Filter the data below, keeping only lines that contain "computer".

+++

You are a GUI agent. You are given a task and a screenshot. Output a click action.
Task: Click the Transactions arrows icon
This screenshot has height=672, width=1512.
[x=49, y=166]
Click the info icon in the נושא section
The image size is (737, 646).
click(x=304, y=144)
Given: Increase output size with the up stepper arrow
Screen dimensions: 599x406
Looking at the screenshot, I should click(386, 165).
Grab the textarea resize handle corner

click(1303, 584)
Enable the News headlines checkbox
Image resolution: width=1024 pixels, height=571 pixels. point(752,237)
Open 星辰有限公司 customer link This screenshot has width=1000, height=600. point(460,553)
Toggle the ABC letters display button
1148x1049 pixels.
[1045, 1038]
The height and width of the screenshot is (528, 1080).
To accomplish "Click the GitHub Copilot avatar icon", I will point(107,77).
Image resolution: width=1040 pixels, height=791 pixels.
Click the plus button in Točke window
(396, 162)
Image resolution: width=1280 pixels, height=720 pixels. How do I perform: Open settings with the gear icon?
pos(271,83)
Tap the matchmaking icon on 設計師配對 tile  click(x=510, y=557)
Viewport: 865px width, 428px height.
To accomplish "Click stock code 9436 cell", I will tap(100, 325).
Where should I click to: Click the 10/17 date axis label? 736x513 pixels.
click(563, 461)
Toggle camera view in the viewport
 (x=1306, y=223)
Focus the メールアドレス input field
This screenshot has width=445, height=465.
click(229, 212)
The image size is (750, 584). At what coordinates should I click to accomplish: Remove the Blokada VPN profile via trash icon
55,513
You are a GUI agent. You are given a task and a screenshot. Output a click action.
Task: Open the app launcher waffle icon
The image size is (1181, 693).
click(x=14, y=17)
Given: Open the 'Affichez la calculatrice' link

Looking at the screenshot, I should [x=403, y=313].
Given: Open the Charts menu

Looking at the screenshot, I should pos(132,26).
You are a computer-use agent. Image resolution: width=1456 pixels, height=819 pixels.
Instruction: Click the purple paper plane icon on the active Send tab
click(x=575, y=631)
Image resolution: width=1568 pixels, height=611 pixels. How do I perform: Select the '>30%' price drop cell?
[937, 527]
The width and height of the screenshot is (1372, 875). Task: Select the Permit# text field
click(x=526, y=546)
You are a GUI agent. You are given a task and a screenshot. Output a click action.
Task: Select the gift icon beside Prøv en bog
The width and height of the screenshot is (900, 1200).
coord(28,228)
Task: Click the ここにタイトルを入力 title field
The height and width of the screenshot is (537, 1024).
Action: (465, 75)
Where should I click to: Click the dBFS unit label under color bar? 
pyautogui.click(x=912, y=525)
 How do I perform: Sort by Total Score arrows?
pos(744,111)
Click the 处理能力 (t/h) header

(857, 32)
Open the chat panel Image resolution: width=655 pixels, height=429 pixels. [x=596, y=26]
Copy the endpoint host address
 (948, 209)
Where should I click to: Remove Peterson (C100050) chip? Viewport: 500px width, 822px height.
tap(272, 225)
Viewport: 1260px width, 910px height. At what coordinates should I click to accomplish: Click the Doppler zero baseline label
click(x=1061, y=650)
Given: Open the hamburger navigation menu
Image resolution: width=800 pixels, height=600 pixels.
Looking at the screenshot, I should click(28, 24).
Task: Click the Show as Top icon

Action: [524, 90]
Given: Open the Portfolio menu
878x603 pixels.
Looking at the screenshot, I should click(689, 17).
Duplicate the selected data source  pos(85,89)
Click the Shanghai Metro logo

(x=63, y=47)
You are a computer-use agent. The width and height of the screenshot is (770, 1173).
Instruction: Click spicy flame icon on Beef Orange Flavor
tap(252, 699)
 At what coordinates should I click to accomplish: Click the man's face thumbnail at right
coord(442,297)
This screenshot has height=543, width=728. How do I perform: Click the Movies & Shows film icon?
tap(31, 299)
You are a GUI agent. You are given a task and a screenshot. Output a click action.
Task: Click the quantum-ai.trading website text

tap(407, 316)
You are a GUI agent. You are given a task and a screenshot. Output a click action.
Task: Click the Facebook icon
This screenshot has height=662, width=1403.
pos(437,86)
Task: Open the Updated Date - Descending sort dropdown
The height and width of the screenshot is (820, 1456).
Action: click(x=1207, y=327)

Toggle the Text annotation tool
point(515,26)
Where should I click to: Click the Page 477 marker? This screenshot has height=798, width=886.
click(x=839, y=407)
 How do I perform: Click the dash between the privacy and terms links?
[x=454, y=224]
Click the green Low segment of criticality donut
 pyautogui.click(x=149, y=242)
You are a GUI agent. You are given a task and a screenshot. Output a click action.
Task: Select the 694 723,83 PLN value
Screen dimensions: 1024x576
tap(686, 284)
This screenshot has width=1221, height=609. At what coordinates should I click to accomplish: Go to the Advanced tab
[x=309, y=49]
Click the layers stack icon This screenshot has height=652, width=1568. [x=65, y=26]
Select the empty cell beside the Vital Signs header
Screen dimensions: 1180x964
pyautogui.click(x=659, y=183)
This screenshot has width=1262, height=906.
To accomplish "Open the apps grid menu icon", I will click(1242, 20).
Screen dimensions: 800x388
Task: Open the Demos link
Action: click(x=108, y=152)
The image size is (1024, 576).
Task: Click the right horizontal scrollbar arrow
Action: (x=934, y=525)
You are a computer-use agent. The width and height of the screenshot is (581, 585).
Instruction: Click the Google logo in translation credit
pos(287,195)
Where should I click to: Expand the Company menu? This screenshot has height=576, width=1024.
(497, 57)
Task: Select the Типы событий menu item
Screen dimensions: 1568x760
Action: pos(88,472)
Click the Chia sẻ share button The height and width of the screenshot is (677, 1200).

+++

◆ SOLUTION ◆
You are a computer-use agent. Image resolution: width=1456 pixels, height=819 pixels.
You are a computer-use agent. The width and height of the screenshot is (770, 1173).
You are a computer-use agent. The width and height of the screenshot is (581, 585).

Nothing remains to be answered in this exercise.